|Posted by caseycrockerphoto on April 22, 2010 at 6:04 PM|
(written for Camren Photographic's March 2009 Newsletter)
The topic of shooting in photographic RAW format has come up in recent conversations many times at Camren. The question tends to come about when we help people select from the type of image quality and formats a camera offers. This goes beyond resolution and image compression. So, this newsletter offers its readers an insight into shooting RAW.
First and foremost, RAW is not an easy image format choice to tackle; It takes time and finesse. Choosing Jpeg image quality is quicker for one major reason; you allow the camera to process the image. Keyword process. A raw image is considered un-processed. When a photograph is taken, light reacts with the image sensor. We call these CCD or CMOS sensors. This is what makes a digital camera a digital camera. Where the film would be is now this sensor. Once this sensor receives light, it sends it through a processor, or an in-camera mini-computer. This processor makes certain adjustments to the image, things like auto-contrast and saturation boosts. Color-balance and image sharpness are also tweaked by this mini-computer. The image is then put to the compact flash or other media card as a Jpeg image. When RAW format is chosen, this image processor is by-passed and the photo is placed onto the card without these adjustments. It also technically isn't an image. At least not yet.
What you have to do is to pull the RAW file into conversion software. This typically is a program that carries with it an extra expense. Software such as Photoshop CS 3 (or the new CS 4 and Lightroom 2.0) contain a built in RAW conversion software. In this case it's called Adobe Camera Raw. Other companies offer conversion software, such as Nikon and their Capture NX2. Canon typically includes this software inside the box of the camera upon purchase. These softwares require you to make adjustments to the photographic image before it can be opened in editing software. Consider these adjustments as decisions.
After these adjustments are made, you then have the option of saving the image into whichever format you wish, such as a Jpeg. The main reason for doing this is that you inhibit the camera from making average adjustments to the photo before its turned into a Jpeg. Finesse. The end result will be more to your personal liking because you customize the image...something the on-board mini-computer cannot acheive. It's a large step. You simply can't just email a RAW file or post it to the web. You will have to adjust the following things in the raw software: White Balance, i.e. color temperature of the shot. This is a more accurate way of correcting color balance. Exposure, i.e. the contrast of the image. Much like adjusting the levels of an image. Image sharpness, or the appearance to the pixels, i.e. soft and smooth or sharp and full of contrast.

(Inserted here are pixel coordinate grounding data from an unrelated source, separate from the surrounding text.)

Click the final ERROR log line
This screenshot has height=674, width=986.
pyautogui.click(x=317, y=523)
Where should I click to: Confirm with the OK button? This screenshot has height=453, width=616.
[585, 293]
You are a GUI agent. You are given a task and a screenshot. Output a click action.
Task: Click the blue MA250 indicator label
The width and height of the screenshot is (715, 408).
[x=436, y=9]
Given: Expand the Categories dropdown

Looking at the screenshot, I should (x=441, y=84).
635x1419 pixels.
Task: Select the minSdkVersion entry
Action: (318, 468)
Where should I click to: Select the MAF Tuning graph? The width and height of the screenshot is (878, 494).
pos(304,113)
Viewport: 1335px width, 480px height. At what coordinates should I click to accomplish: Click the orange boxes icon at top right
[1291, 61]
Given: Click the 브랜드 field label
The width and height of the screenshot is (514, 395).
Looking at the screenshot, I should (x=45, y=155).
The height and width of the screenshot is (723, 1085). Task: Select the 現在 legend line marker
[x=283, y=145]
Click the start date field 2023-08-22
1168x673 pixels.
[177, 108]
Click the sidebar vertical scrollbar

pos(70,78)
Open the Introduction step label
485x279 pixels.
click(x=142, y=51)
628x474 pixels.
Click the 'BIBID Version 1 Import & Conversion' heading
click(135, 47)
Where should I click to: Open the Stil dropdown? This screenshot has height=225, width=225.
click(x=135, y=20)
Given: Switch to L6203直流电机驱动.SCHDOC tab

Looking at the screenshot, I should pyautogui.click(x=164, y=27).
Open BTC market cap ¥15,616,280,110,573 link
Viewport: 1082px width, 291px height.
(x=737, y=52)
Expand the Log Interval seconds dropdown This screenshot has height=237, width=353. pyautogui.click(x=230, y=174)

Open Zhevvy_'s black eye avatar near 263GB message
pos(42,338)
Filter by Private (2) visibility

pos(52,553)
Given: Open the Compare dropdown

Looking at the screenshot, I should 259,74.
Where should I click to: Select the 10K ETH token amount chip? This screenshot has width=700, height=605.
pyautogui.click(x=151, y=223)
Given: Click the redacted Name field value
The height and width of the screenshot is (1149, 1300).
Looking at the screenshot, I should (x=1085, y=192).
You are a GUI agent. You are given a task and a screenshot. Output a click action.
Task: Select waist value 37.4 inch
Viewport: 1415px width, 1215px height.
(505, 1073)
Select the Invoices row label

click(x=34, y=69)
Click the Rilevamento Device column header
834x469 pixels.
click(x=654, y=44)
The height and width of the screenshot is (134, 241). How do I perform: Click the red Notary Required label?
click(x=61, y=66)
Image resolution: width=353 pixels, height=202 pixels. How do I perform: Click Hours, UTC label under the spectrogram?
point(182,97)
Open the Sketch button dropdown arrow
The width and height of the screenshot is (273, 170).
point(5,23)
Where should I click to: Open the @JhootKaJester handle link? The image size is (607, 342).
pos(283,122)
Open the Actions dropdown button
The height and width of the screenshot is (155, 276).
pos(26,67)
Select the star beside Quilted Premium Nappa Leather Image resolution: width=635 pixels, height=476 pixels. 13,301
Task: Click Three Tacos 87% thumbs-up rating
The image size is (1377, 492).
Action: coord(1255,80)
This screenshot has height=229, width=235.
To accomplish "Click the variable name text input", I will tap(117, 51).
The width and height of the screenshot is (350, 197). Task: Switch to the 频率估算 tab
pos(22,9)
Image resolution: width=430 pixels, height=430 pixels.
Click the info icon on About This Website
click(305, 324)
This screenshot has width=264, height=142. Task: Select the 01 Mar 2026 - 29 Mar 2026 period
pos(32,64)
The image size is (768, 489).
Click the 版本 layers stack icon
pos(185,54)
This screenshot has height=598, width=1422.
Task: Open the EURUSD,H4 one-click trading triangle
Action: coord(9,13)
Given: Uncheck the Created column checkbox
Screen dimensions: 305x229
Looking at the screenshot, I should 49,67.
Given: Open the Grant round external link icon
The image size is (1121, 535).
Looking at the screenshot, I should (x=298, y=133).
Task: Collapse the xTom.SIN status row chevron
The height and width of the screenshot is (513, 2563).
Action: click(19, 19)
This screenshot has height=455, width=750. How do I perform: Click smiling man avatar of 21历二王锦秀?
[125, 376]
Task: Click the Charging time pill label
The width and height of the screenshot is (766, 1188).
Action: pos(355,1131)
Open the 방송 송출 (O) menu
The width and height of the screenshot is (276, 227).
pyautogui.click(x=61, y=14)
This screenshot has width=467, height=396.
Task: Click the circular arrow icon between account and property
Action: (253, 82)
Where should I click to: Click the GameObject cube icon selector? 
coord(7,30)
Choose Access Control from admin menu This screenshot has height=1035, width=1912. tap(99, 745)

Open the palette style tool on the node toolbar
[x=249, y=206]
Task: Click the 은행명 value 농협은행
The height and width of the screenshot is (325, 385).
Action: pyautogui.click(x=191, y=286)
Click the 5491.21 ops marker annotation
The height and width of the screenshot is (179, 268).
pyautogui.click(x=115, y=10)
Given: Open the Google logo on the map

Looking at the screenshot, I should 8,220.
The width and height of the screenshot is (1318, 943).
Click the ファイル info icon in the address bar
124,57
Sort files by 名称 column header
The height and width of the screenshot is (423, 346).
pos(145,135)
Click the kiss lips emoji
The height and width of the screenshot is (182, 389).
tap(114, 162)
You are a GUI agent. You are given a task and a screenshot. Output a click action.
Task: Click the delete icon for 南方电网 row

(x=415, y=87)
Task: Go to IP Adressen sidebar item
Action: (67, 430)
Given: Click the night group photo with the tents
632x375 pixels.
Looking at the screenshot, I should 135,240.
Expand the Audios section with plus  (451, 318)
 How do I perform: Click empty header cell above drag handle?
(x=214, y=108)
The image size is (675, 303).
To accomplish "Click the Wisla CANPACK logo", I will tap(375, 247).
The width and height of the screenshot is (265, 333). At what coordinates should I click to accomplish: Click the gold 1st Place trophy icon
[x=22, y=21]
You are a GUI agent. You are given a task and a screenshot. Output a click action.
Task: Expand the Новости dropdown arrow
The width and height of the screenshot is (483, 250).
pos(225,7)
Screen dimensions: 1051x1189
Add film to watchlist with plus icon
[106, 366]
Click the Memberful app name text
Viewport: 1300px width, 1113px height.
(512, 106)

Color Vibrance, which is different than color saturation in that vibrance represents more of a separation of colors rather than a boosting of color intensity. Of great imporatance is the ability to boost the information in just the shadow areas and/or inhibit highlight area blow-out with a tool called recovery (much like dodging or burning in the darkroom).
All of these adjustments are made before the image is compressed into a jpeg, which makes this process minimally-destructive to the image. Compression causes image information loss, so reducing this information loss is a good thing. You'll find your gradations of color and tones are more pleasing because they are more accurate. Think of it this way, if you shoot 100 ISO on your digital camera, by the time the mini-computer is done with the image, then you make adjustments without raw software, the final image is going to represent something more like an 800 ISO image. So, in fine-tuning these changes, you'll keep more color fidelity, tonality, and resolution and reduce the appearance of noise considerably. Plus, you'll have a sense of accomplishment.
Shooting well through the camera without the need for image correction is ideal. This mastering reduces your processing time. Newspaper photographers can get the image out quicker when shooting a well-shot Jpeg. Photoshop isn't the end all be all fix, but understanding RAW can help get you where you may desire to be photographically. And an ideal circumstance is learning from mistakes. If you learn from your pattern of mistakes based on the corrections you have to make in the RAW software, you will improve your overall image taking skill and hone your inherent talent.